The Internal SRE ensures the reliability, scalability, and performance of internal systems and infrastructure. This role involves monitoring, automation, incident management, and maintaining self-hosted platforms to support smooth development operations. The Internal SRE works closely with cross-functional teams to manage GitLab CI/CD workflows and cloud infrastructure on AWS. The position emphasizes proactive problem-solving, automation, and collaboration to continuously improve system stability and efficiency.
Responsibilities:
- Manage and maintain GitLab environments to ensure high availability and security.

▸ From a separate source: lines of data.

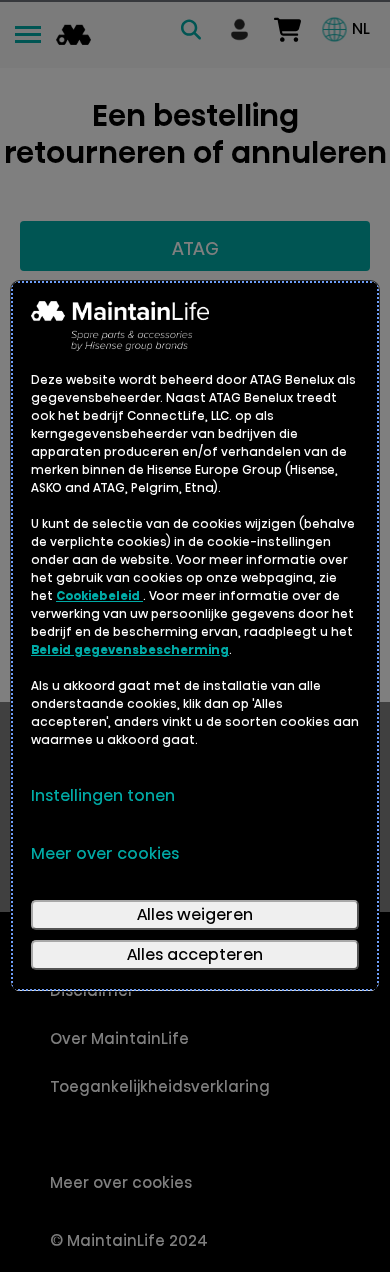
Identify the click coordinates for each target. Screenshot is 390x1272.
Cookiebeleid (99, 595)
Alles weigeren (195, 914)
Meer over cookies (105, 853)
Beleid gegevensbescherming (130, 649)
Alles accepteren (195, 954)
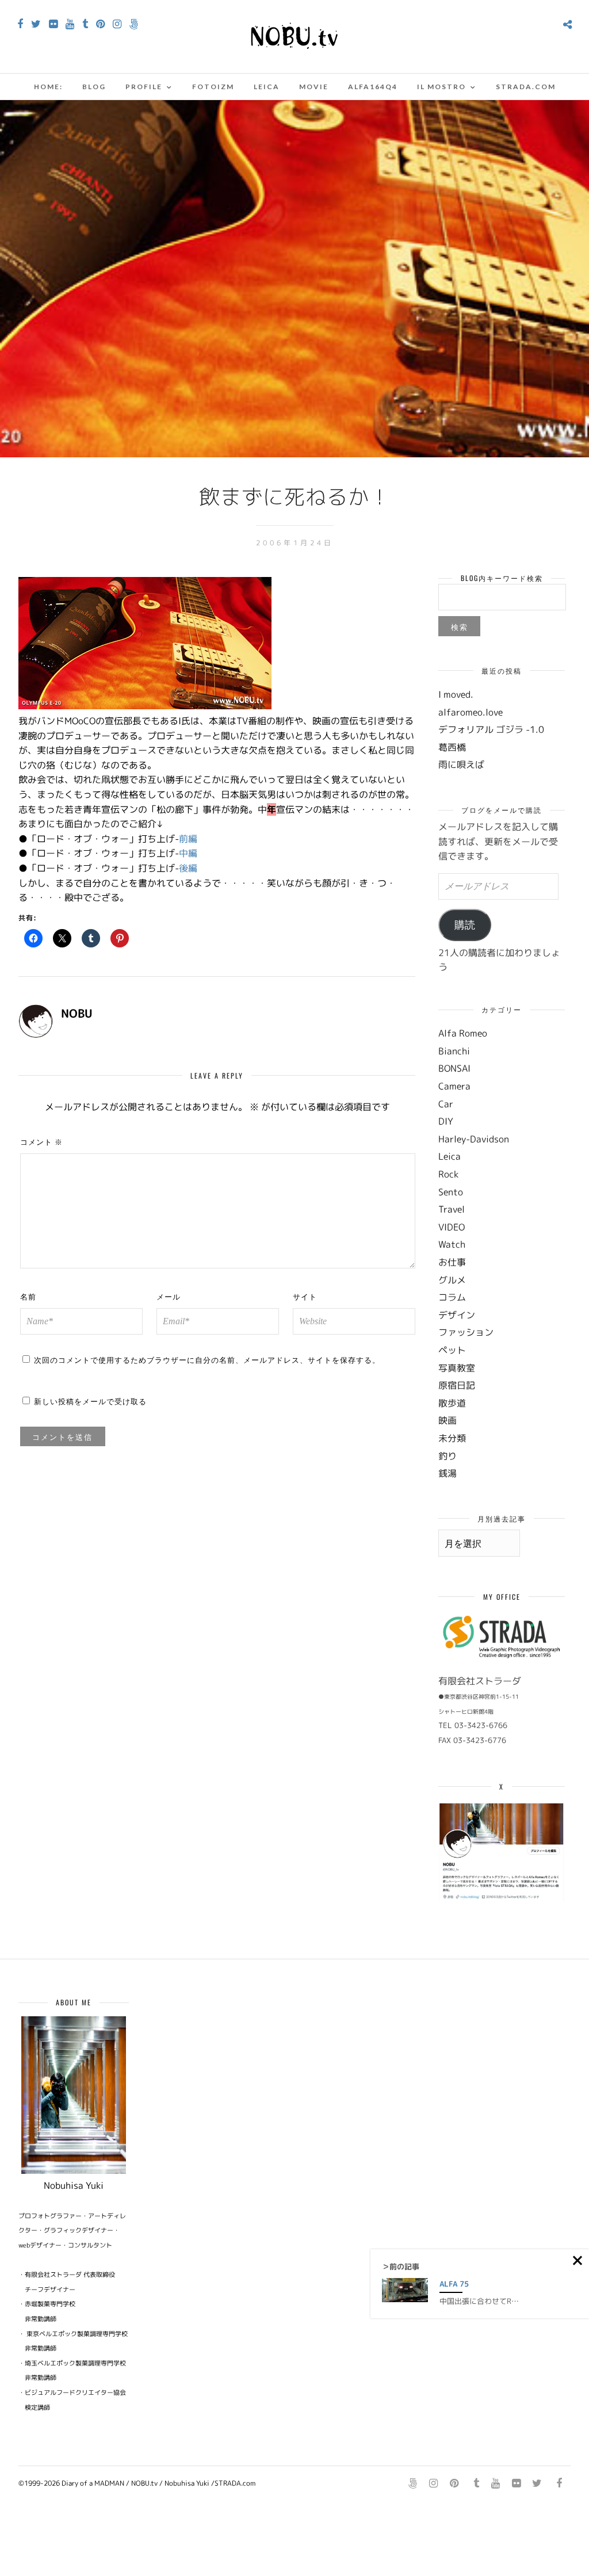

- Design and implement CI/CD pipelines to automate software delivery.
- Monitor and troubleshoot system performance issues, using observability tools like Prometheus, Grafana, or Datadog.
- Collaborate with development teams to align infrastructure efforts with project needs and timelines.
- Build and maintain infrastructure as code (IaC) solutions using tools like Terraform and Ansible.
- Manage AWS services, including ECS, S3, API Gateway, DynamoDB, RDS, IAM, and VPC.
- Participate in incident response, conducting root cause analysis and post-incident reviews.
- Automate manual tasks to improve operational efficiency and reduce technical debt.
Minimum Qualifications:
- Bachelor’s degree in Computer Science, Information Technology, or a related field.
- Equivalent work experience in SRE, DevOps, or infrastructure management may substitute for formal education.
- GitLab Administration: Experience managing and securing self-hosted GitLab environments.
- CI/CD Workflows: Expertise in designing and maintaining automated pipelines for continuous delivery.
- AWS Cloud Expertise: Strong knowledge of AWS services, including ECS, S3, API Gateway, DynamoDB, RDS, IAM, VPC, and Lambda.
- Infrastructure-as-Code: Proficiency in Terraform, Ansible, or similar tools.
- Monitoring and Observability: Experience with Prometheus, Grafana, Datadog, or other observability platforms.
- Automation and Scripting: Proficiency in Python, Bash, or other scripting languages to automate tasks.
- Incident Management: Ability to lead incident response efforts and conduct root cause analysis.
- Collaboration and Communication: Strong interpersonal skills to work effectively across teams and with stakeholders.
The base pay for this position ranges from $110,000 - $125,000, which will vary depending on how well an applicant's skills and experience align with the job description listed above.
We will accept applications until 2/18/2025.